▶ [Exercise goal] Reproduce the lines below unchanged, starting from the line containing "at (870, 20)." up to and including the last line of the records.

Saved records
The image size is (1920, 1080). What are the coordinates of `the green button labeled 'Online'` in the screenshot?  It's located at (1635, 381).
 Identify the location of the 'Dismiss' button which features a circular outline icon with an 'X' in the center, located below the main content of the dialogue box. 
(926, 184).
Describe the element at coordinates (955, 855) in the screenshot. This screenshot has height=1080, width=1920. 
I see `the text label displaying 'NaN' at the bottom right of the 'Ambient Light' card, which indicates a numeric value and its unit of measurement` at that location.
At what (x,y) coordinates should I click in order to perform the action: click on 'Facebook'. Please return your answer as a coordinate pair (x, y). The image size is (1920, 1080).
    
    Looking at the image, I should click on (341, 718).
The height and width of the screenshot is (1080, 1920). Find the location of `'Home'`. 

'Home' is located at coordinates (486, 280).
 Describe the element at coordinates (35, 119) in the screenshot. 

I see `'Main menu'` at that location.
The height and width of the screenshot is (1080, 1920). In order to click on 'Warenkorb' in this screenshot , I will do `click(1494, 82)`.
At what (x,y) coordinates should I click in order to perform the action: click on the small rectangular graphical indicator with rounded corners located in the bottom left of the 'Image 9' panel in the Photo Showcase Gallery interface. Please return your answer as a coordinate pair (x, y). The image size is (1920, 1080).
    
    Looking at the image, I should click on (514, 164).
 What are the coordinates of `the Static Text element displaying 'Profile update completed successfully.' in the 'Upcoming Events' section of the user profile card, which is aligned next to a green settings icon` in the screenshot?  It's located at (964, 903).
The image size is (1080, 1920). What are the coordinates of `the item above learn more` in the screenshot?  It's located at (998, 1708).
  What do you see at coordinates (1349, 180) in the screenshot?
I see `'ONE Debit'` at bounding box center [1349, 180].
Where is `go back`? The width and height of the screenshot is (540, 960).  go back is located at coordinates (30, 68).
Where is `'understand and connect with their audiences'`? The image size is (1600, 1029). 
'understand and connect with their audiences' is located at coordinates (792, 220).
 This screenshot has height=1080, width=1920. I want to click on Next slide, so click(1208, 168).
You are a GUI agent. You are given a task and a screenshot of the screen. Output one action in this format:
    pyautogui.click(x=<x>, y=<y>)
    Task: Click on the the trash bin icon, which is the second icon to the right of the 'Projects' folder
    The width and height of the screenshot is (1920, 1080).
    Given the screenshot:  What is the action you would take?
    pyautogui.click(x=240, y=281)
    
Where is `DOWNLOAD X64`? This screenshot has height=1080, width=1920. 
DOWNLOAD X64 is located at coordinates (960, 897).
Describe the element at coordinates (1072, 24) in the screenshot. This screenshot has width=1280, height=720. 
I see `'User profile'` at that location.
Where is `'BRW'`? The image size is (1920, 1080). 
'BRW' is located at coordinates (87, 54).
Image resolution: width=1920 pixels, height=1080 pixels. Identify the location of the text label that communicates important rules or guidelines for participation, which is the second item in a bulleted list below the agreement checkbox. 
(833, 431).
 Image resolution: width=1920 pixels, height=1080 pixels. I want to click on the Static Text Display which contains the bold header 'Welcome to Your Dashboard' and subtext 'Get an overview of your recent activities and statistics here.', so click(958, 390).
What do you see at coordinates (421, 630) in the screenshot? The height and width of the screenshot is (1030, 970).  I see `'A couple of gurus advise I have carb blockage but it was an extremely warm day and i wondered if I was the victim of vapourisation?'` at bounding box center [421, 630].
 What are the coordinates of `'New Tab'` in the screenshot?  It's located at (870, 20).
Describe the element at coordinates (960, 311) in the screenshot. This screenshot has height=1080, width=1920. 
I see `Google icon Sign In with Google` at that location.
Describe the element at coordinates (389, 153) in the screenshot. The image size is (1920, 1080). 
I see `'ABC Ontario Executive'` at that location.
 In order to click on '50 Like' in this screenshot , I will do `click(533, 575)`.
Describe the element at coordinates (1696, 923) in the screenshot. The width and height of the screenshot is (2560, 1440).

▶ [Written solution]
 What are the coordinates of `'New Tab'` in the screenshot?  It's located at (870, 20).
Describe the element at coordinates (960, 311) in the screenshot. This screenshot has height=1080, width=1920. 
I see `Google icon Sign In with Google` at that location.
Describe the element at coordinates (389, 153) in the screenshot. The image size is (1920, 1080). 
I see `'ABC Ontario Executive'` at that location.
 In order to click on '50 Like' in this screenshot , I will do `click(533, 575)`.
Describe the element at coordinates (1696, 923) in the screenshot. The width and height of the screenshot is (2560, 1440).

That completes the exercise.